Tomorrow I’ll start in on the actual paint. Since I’m not a big fan of silver, I’m making the entire case metallic blue with a thin double racing strip, probably in silver. I haven’t decided if it’ll be strait vertical up the front as in the picture, or horizontal along the sides of the case, much in the same way the detailing on the actual car is done. We’ll see.

In part news, I ordered a not-so-smoking GeForce 8400GS, which will be here tomorrow, courtasy of the Egg. It’s only a stop gap for the time being. Compared to my current card however, it should still be more powerful, as well as DirectX 10 compliant. Not that I’ll be running Vista any time soon, but still, should the need arise, it’s nice to have.

We’ll see how the new parts shake out once I get it all together this weekend. I’ve got a horrible urge to play the Orange Box, mostly Team Fortress, and that’s an urge that simply can’t be denied.

Matt out.

Beige is the new Neon

Well, I’m back from Fry’s having decided against a new case. I came close to picking up two different cases, both mid-towers without power supplies, but the construction of them was just too flimsy. I wanted a nice and simple Antec case, nothing fancy, but apparently Antec doesn’t sell cases to retail chains without power supplies and even the lowest base model case was $90. That’s a bit too much to spend on a case with a power supply I simply don’t need. Not to mention that anything cheaper than $90 looked like it was designed by a color blind, creatively impaired 12 year old. “Dude, check it out, my case has fins, a front design that makes no sense AND blue neon!” I think not. What happened to the simple beige box?

At least it wasn’t a wasted trip. I did manage to find an ATX power switch I can use to test the system without a case.

So, I guess I’m going back to my original plan of painting my existing case. I stopped off at an auto parts store on the way home and got some Bondo, sandpaper and metallic blue paint. I’ve got some primer, clear coat and rubbing compound already from the last case I did. I think I’m getting quite good at painting these things. I’ve almost perfected the glossy, mirror finish.

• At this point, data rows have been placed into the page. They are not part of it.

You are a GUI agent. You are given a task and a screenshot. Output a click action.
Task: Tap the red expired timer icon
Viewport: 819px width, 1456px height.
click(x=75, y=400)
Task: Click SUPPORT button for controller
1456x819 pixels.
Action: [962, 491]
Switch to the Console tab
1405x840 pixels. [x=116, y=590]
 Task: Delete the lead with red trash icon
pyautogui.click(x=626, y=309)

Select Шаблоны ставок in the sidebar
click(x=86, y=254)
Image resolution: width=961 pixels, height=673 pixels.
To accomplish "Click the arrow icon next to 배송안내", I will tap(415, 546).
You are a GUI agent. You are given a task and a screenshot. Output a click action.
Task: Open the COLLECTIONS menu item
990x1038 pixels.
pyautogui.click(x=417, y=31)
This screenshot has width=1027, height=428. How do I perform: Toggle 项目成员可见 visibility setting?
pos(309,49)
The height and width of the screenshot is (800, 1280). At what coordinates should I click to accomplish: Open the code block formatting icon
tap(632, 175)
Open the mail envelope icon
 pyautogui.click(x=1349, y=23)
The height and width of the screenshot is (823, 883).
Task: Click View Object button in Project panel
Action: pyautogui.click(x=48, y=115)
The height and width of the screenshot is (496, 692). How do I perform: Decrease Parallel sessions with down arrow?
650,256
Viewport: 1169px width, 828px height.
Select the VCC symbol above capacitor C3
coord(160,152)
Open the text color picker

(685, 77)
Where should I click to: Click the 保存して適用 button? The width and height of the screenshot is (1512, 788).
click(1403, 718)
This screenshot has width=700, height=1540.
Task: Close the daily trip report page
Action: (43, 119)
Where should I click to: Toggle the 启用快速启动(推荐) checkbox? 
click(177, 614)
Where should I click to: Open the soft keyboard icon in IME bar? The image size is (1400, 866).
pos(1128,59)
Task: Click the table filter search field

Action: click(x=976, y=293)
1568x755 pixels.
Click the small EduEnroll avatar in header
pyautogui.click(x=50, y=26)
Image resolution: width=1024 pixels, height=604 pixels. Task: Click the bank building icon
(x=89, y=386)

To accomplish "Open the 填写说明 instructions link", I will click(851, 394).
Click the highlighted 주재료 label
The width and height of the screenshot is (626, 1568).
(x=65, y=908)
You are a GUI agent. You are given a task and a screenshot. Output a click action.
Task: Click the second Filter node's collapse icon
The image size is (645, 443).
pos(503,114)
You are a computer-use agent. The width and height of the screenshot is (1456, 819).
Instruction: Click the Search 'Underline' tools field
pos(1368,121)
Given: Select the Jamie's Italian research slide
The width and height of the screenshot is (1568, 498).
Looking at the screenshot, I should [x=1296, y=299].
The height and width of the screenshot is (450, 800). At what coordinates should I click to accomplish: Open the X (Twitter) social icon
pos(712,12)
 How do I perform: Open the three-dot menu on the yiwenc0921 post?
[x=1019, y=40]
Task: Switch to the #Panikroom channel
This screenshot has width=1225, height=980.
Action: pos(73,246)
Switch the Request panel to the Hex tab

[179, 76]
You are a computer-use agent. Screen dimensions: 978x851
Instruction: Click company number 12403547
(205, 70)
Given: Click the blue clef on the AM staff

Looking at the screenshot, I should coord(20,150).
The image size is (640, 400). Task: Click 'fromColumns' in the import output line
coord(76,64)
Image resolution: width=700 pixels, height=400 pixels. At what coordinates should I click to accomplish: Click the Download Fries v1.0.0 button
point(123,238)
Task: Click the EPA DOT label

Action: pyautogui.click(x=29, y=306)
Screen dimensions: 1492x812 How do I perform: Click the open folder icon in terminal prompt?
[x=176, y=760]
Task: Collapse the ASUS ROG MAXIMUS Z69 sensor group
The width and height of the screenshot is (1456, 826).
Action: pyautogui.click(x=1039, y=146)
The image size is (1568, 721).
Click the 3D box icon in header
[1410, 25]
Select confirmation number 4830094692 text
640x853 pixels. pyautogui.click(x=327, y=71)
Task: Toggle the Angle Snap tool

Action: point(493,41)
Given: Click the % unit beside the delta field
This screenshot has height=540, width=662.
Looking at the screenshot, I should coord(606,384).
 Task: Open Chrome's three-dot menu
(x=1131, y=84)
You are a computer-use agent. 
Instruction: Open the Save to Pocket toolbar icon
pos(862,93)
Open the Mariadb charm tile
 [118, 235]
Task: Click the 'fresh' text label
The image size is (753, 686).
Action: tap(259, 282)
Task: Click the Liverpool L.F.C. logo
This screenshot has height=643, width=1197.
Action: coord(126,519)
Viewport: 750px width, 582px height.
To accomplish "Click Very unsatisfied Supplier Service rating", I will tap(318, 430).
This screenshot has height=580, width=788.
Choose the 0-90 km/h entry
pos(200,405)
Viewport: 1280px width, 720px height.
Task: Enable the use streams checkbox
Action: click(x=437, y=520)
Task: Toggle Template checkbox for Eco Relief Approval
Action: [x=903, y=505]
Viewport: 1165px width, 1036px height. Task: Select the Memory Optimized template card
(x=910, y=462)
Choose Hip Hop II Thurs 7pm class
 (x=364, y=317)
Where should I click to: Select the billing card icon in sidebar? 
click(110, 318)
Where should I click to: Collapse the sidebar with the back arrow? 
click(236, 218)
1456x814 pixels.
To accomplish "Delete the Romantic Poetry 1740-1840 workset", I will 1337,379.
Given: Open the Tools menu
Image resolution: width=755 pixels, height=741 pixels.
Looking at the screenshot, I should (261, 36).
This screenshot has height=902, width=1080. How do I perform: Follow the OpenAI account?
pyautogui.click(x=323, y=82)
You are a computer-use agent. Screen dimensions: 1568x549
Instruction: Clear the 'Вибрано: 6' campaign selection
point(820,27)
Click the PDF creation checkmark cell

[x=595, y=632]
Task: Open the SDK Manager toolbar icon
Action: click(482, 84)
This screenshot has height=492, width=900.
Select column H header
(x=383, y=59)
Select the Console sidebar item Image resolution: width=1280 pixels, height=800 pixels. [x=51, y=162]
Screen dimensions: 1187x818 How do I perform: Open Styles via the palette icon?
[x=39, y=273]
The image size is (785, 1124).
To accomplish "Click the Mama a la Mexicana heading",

What I plan to do next is benchmark my current system with a battery of tests so I’ll have something to compare it to once my build is complete. I’ll test this system, the new system with temporary graphics card (which will mostly compare CPU scores) and then again later with my final and more permanent card. Should be interesting from a testing stand point. So, that’s what I’ll be doing for the next few hours. After that I’ll make a quick post with the data (mostly so I don’t lose it), then I’ll start disassembling this rig and so I can start the sanding process. Hopefully by next weekend I’ll be back up and running with a newly painted case.